Is the new variant of COVID really more transmissible?

statistics covid19 biocentrism

A variant of COVID recently grew rapidly in London. Experts have warned this strain may be more transmissible, and governments have enacted more restrictions as a response. But the new variant has not spread rapidly in other locations.

Joshua Loftus https://joshualoftus.com/
12-28-2020

TL;DR

The new strain narrative

In the present context much has been made of the potential danger of the new variant of SARS-Cov-2. As reported in Science,

One reason to be concerned, Rambaut says, is that among the 17 mutations are eight in the gene that encodes the spike protein on the viral surface, two of which are particularly worrisome. One, called N501Y, has previously been shown to increase how tightly the protein binds to the angiotensin-converting enzyme 2 receptor, its entry point into human cells.

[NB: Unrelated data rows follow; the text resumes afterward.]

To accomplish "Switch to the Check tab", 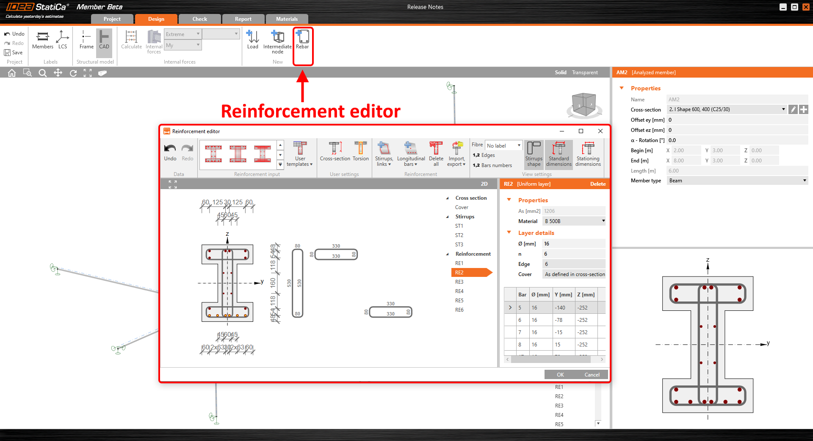I will 199,19.
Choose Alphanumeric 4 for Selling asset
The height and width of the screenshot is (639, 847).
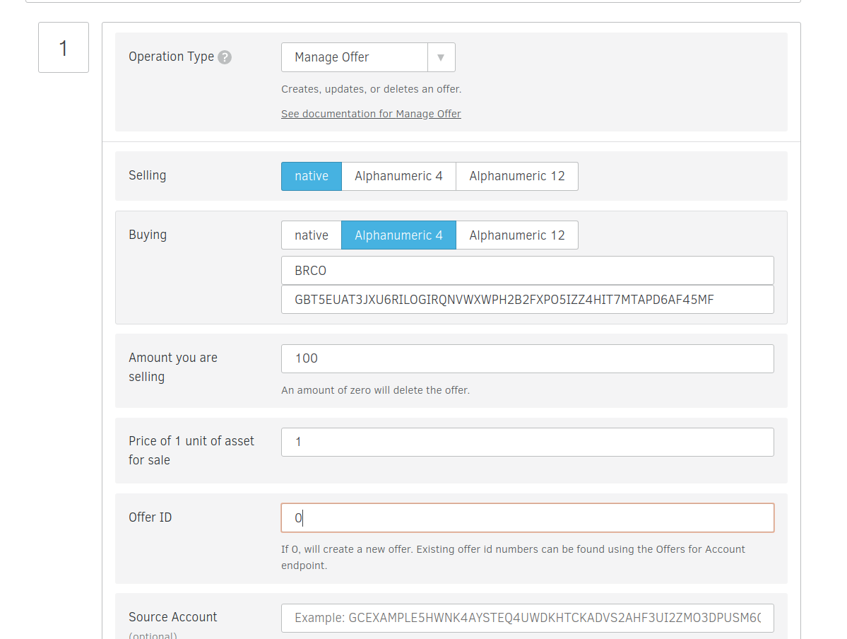click(x=398, y=176)
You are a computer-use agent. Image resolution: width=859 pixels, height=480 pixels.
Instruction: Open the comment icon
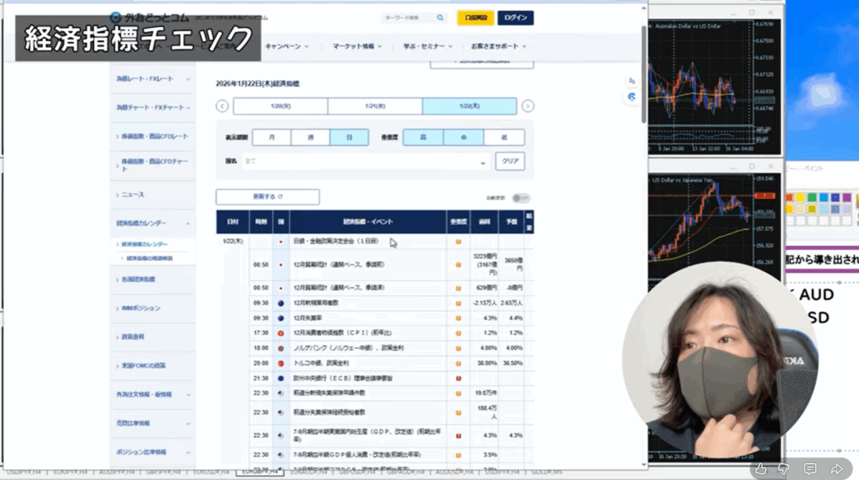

When this story broke my initial reaction was skepticism. I thought this new strain could just be a random genetic marker that coincided with an outbreak of cases that was caused by behavior (or even “chance”) rather than by any important biological differences. We have more sophisticated measurement capability for biological data than for social data, and I worry that not enough has been done to rule out social explanations. For example, despite cases rising dramatically since September mobility indices have remained above the levels they saw in June, which were significantly higher than their April lows. So the UK’s November lockdown only temporarily slowed large scale community spread and did not get it under control.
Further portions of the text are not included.